20 December 2018 | Transport

Flight delays of several hours were experienced by Air Namibia on Monday because of flight crew who had looked a bit too deep into the bottle.

Air Namibia spokesman Paul Nakawa confirmed the incident to Namibian Sun and said that the SW722 early-morning flight from Johannesburg to Windhoek was delayed by almost six hours due to an incident involving the flight crew.

He said Air Namibia conducted a random alcohol test that morning and two cabin crew members as well as the first officer tested positive for alcohol.

Another cabin crew member refused to take the test.

“The four flight crew members were immediately removed from their flying duties, as they were unfit to carry out their duties,” said Nakawa. According to him Air Namibia had to send another crew from Windhoek and as a result the flight from Johannesburg to Windhoek was delayed by five hours and 52 minutes.

The incident also affected the Windhoek-Luanda route and the Windhoek-West Africa (Lagos and Accra) route, delaying flights by up to seven hours.

“The four crew members were flown to Windhoek as passengers,” said Nakawa.

Upon arrival in Windhoek the crew members who had tested positive for alcohol were informed of the allegations against them and were given 24 hours to submit why Air Namibia should not suspend them.

Their actions were against the company policy and international aviation regulations.

According to Nakawa they specifically breached the Air Namibia Cabin Crew Manual, which states that cabin crew are not permitted to drink alcoholic beverages for eight hours before going on duty.



“Operating cabin crew will not, under any circumstances, be permitted to consume alcohol on board a company aeroplane,” said Nakawa.



He said Air Namibia, being the national flag carrier that complies with all local and international regulations, does everything within its power to ensure safe operations. “Safety is at the heart of our operations. We do not condone such behaviour and hence the reason why the airline acted swiftly to this unfortunate incident.



“The people we put on our aircraft must adhere to international standards of ICAO at all times, and our manuals are clear on flight crew's conduct,” said Nakawa.



“Crew members are not only servers of tea and coffee, they are safety officers first. And that is why you will find that our safety record as an airline is impeccable.



“To this end, we do what is required from us as a responsible airline.
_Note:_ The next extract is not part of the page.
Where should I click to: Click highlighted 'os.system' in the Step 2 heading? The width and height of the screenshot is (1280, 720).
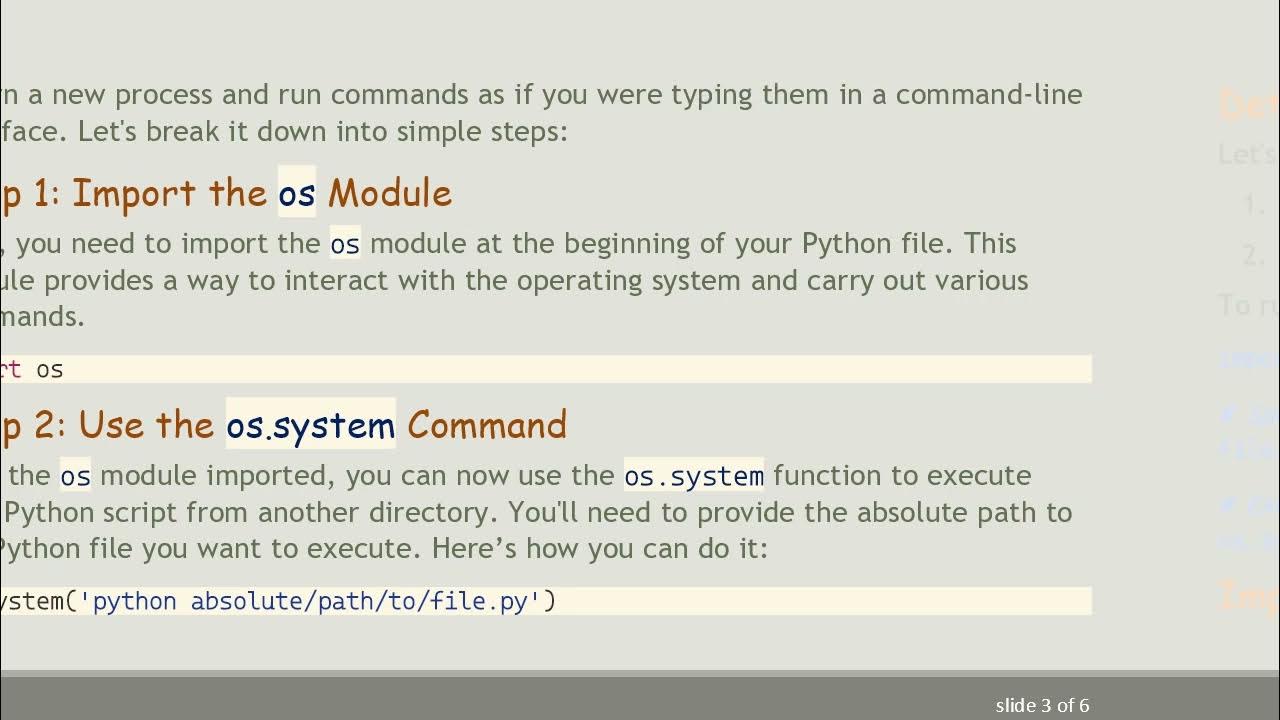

But unfortunately, when we have done everything that we could, we cannot take further responsibility for our staff who breach the provisions of their employment,” said Nakawa.



He stressed that the crew members would have to take responsibility for their actions.



“We hereby wish to sincerely apologise and reassure our passengers that it is indeed safe to fly with Air Namibia. We are conscious of the safety of our passengers, and would never release an aircraft to the skies if it is not safe to do so,” said Nakawa.